In [0]:
# ===== Params (diisi ADF saat run) =====
dbutils.widgets.text("p_date",   "2025-08-29")
dbutils.widgets.text("p_source", "reuters")

p_date   = dbutils.widgets.get("p_date")
p_source = dbutils.widgets.get("p_source")

# ===== Storage & SAS =====
storage_acct = "stnewspulsedev"            # ganti punyamu
container    = "raw"
sas_token    = "sv=2024-11-04&ss=bfqt&srt=sco&sp=rwdlacupiytfx&se=2025-09-30T14:36:51Z&st=2025-08-30T06:21:51Z&spr=https&sig=6EaBFeIGtbbRo95e8rZm4MNrlrKhPrz7k7pxjA%2BykpY%3D"            # PASTE SAS token (mulai dari tanda ?)

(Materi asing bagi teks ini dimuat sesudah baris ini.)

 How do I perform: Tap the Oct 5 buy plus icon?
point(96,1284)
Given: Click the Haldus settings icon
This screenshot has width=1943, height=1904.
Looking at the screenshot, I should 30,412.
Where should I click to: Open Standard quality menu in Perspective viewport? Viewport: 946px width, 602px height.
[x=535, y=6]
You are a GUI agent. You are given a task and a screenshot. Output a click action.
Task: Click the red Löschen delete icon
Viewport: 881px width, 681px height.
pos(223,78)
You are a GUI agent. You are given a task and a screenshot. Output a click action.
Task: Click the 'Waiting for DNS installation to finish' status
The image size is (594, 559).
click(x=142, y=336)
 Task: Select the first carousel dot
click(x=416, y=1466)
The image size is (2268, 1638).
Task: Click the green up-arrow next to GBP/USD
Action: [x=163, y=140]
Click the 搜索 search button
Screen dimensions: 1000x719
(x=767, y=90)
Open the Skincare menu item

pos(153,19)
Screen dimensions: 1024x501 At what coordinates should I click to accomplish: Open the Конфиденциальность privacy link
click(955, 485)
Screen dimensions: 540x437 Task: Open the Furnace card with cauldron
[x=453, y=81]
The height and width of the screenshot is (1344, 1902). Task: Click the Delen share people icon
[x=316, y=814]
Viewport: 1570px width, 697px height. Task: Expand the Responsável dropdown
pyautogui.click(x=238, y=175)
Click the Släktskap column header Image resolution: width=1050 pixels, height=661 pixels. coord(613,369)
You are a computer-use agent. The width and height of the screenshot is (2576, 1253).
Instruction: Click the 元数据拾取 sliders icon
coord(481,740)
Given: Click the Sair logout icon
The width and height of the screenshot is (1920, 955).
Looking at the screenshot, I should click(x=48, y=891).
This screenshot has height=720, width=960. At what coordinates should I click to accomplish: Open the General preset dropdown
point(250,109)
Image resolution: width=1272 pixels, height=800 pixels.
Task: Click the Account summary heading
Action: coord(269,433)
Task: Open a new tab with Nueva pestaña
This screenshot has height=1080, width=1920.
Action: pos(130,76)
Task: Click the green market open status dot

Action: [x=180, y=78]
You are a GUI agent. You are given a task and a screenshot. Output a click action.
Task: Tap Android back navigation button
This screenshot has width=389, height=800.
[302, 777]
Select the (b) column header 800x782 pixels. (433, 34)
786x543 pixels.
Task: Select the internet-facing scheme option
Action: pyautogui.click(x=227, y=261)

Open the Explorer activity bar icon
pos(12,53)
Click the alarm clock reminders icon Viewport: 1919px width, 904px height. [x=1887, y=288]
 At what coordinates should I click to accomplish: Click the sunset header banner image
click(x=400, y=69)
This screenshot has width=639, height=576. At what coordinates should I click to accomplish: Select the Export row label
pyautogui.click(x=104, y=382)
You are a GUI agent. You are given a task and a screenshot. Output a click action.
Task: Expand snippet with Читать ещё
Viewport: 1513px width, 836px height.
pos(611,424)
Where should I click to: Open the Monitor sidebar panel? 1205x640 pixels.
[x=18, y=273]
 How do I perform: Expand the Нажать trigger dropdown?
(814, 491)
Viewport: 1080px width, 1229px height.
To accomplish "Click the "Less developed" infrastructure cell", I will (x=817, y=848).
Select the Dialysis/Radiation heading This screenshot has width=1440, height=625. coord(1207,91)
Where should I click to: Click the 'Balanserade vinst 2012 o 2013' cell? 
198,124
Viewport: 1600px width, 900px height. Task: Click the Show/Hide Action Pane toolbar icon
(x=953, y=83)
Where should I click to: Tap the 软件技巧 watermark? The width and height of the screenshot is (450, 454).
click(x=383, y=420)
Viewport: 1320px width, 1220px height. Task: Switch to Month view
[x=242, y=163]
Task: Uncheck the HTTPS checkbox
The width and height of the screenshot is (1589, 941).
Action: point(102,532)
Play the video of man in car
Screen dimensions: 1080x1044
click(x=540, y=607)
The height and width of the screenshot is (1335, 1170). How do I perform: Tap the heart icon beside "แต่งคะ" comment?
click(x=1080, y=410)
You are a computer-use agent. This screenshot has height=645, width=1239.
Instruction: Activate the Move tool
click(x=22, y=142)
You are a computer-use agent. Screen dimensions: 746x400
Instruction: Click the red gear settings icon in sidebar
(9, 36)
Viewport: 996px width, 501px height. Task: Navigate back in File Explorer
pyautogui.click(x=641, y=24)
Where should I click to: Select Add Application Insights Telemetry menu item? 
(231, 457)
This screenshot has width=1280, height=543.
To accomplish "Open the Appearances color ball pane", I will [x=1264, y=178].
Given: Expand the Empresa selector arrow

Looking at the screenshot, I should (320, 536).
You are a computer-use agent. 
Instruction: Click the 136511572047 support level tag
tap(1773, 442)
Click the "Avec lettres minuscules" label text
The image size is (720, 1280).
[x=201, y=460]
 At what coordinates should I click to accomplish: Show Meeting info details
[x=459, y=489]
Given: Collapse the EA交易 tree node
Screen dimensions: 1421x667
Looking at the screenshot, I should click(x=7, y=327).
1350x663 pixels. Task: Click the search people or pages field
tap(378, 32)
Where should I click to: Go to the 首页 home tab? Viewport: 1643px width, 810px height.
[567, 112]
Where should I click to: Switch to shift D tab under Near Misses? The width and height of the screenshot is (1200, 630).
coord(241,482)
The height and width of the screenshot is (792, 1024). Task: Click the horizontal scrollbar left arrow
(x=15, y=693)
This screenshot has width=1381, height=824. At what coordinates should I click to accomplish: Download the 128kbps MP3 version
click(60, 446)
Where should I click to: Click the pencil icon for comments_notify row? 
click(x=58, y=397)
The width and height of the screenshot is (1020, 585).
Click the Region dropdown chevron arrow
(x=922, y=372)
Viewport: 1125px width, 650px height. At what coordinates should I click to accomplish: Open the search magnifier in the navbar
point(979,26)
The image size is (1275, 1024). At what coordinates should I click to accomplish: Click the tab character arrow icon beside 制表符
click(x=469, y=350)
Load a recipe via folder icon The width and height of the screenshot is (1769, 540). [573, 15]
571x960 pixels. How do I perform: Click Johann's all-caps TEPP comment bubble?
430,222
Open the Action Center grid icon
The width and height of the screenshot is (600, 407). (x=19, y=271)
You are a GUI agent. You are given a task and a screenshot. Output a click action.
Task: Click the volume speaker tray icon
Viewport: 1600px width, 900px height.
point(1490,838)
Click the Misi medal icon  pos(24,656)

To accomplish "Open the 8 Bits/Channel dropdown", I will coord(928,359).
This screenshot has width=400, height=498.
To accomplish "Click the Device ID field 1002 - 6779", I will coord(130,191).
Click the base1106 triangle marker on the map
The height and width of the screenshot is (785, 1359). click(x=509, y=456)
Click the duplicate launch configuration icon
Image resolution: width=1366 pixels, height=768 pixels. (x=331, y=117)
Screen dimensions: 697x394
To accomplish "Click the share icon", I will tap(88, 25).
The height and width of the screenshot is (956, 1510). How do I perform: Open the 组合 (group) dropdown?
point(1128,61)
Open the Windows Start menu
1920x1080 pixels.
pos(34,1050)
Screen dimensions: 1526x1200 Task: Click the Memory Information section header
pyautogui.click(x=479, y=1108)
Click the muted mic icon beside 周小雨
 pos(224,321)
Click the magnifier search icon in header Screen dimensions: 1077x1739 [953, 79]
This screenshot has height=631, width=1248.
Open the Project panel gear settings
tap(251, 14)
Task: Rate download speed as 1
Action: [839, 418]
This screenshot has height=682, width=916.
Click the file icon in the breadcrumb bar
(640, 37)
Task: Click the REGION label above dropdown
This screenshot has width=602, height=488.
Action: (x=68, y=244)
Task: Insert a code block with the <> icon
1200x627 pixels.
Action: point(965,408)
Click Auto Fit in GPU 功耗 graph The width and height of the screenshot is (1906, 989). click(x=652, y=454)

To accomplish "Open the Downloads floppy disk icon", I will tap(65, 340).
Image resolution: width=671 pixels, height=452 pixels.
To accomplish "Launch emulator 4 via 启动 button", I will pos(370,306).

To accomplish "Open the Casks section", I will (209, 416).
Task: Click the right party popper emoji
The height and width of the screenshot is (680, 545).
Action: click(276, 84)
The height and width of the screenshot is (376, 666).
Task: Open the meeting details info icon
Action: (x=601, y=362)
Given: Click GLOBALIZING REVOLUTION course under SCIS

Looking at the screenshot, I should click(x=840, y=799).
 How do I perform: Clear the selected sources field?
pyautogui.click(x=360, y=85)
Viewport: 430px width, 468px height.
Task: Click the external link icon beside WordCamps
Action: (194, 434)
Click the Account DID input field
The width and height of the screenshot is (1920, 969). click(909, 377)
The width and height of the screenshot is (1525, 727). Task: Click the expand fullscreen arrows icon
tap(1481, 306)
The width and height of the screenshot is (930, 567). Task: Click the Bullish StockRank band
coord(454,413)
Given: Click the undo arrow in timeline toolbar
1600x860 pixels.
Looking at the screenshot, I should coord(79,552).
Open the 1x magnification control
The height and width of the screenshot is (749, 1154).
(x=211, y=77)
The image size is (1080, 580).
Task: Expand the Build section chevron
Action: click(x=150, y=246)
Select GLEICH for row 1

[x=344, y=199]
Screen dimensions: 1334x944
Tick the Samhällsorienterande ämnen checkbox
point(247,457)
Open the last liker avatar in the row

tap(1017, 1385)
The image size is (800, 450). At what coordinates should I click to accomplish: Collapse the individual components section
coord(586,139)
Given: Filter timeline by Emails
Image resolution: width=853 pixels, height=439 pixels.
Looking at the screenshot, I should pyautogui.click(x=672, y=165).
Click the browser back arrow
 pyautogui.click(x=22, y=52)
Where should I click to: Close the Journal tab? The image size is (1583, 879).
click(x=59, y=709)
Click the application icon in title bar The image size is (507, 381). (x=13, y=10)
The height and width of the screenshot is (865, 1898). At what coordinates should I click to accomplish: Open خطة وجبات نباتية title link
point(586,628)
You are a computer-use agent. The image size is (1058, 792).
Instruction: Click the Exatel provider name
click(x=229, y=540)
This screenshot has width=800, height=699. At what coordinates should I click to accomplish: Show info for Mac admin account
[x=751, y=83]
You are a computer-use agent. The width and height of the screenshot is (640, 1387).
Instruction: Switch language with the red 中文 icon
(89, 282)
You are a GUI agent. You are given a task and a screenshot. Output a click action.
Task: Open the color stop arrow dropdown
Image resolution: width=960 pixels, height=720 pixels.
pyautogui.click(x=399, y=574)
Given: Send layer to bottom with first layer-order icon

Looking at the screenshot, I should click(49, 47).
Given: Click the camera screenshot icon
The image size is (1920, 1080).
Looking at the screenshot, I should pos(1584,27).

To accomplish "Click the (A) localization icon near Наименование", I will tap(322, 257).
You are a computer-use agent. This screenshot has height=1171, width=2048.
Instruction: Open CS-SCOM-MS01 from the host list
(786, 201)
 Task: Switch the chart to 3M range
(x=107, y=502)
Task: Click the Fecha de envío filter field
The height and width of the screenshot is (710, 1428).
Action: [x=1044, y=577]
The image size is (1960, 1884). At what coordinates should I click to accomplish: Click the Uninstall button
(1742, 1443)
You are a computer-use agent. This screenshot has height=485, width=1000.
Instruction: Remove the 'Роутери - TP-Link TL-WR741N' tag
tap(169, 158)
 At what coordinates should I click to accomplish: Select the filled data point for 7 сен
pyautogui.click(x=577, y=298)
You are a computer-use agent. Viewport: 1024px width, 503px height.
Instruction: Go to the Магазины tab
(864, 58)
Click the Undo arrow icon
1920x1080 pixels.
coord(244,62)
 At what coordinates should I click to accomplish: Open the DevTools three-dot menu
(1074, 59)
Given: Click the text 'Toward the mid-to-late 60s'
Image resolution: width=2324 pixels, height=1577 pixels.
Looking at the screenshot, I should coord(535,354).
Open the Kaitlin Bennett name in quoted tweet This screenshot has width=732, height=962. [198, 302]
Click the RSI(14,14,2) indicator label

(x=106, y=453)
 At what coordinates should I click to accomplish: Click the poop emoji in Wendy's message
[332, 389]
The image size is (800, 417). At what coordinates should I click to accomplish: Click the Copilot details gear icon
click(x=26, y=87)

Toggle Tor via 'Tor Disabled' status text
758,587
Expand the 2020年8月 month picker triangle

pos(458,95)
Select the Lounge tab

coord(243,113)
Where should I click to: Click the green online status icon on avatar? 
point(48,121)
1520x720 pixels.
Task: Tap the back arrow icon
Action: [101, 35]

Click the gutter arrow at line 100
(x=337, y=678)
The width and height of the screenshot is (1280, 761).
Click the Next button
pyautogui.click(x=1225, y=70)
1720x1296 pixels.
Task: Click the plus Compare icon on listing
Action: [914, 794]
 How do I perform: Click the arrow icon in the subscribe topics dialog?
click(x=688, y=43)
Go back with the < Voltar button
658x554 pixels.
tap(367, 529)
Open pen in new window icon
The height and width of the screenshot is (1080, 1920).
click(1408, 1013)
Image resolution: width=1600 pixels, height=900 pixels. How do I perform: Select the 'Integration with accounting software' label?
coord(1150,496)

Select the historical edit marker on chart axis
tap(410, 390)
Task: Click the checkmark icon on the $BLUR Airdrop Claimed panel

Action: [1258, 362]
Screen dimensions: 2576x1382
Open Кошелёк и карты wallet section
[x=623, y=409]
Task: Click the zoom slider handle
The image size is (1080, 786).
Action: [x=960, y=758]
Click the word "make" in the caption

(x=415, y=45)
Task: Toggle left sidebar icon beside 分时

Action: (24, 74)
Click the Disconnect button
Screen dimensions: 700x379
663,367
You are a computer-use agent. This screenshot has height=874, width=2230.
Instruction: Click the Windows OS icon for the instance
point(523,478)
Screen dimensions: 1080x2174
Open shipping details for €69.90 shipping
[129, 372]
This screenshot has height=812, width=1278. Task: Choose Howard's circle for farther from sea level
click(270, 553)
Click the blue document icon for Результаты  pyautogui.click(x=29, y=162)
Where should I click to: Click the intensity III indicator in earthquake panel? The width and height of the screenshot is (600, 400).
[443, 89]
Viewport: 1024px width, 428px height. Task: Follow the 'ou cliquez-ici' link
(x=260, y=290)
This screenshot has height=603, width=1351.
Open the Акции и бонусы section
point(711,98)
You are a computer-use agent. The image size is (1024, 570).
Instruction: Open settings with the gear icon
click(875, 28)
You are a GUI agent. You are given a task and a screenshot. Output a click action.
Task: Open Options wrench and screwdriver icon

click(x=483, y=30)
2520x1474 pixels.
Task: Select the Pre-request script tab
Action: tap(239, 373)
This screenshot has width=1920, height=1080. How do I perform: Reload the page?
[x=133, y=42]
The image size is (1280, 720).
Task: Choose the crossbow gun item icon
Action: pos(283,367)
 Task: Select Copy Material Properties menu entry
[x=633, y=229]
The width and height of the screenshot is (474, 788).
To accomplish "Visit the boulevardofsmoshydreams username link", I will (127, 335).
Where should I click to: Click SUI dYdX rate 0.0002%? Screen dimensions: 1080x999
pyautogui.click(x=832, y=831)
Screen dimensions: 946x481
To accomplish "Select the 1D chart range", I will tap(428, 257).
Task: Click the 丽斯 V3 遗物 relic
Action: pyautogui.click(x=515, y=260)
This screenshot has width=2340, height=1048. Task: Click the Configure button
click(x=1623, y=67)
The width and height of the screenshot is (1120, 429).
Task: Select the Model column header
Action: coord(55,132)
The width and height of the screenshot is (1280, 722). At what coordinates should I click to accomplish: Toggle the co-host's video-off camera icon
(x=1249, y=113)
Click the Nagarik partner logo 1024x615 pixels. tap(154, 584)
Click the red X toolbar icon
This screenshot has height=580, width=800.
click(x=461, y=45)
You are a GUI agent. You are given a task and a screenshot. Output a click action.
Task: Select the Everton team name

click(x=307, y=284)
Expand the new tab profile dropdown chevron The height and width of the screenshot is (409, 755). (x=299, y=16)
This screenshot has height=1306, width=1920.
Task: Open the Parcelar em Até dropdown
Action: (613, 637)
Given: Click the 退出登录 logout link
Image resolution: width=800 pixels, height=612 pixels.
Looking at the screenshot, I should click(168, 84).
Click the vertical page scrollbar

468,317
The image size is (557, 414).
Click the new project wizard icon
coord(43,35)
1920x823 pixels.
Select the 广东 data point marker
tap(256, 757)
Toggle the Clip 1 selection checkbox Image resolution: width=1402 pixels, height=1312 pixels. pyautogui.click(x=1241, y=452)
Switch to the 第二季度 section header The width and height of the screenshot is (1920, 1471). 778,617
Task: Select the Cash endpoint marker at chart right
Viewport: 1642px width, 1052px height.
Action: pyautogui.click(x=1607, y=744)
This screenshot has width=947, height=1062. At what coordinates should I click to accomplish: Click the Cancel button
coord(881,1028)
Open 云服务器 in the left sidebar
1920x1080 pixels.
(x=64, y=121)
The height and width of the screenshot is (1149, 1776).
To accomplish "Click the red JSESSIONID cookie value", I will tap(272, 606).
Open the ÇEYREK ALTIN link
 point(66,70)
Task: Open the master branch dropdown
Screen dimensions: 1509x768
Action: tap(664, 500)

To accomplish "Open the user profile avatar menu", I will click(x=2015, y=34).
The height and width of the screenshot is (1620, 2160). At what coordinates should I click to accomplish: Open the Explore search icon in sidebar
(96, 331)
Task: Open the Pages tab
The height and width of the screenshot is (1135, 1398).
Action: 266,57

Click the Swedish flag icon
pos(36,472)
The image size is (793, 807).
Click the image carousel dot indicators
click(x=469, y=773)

# Simpan SAS di Spark config (format kuncinya HARUS persis begini)
spark.conf.set(f"fs.azure.sas.{container}.{storage_acct}.blob.core.windows.net", sas_token)

# Path WASBS (Blob endpoint). Kalau pakai ADLS Gen2 + OAuth, nanti bisa ganti ke abfss://
in_path  = f"wasbs://{container}@{storage_acct}.blob.core.windows.net/ingest_date={p_date}/source={p_source}/*.csv"
tmp_path = f"wasbs://{container}@{storage_acct}.blob.core.windows.net/__tmp/ingest_date={p_date}/source={p_source}"
out_path = f"wasbs://{container}@{storage_acct}.blob.core.windows.net/clean/ingest_date={p_date}/source={p_source}"
print("IN:", in_path, "\nTMP:", tmp_path, "\nOUT:", out_path)


In [0]:
from pyspark.sql import functions as F

# 1) Baca semua baris sebagai TEXT (kolom 'value')
raw_lines = spark.read.text(in_path)

# 2) Filter baris yang terlihat CSV valid
#looks_like_csv = (
#    (F.size(F.split(F.col("value"), ",")) >= 3)    # ada ≥3 kolom dipisah koma
#    & (~F.col("value").rlike(r"^-{3,}"))           # buang boundary -----
#    & (~F.col("value").rlike(r"^Content-"))        # buang header multipart
#    & (F.length(F.trim(F.col("value"))) > 0)       # buang baris kosong
#)
looks_like_csv = (
    (~F.col("value").rlike(r"^-{3,}"))           # buang boundary -----
    & (~F.col("value").rlike(r"^Content-"))        # buang header multipart
    & (F.length(F.trim(F.col("value"))) > 0)       # buang baris kosong
)
clean_lines = raw_lines.where(looks_like_csv)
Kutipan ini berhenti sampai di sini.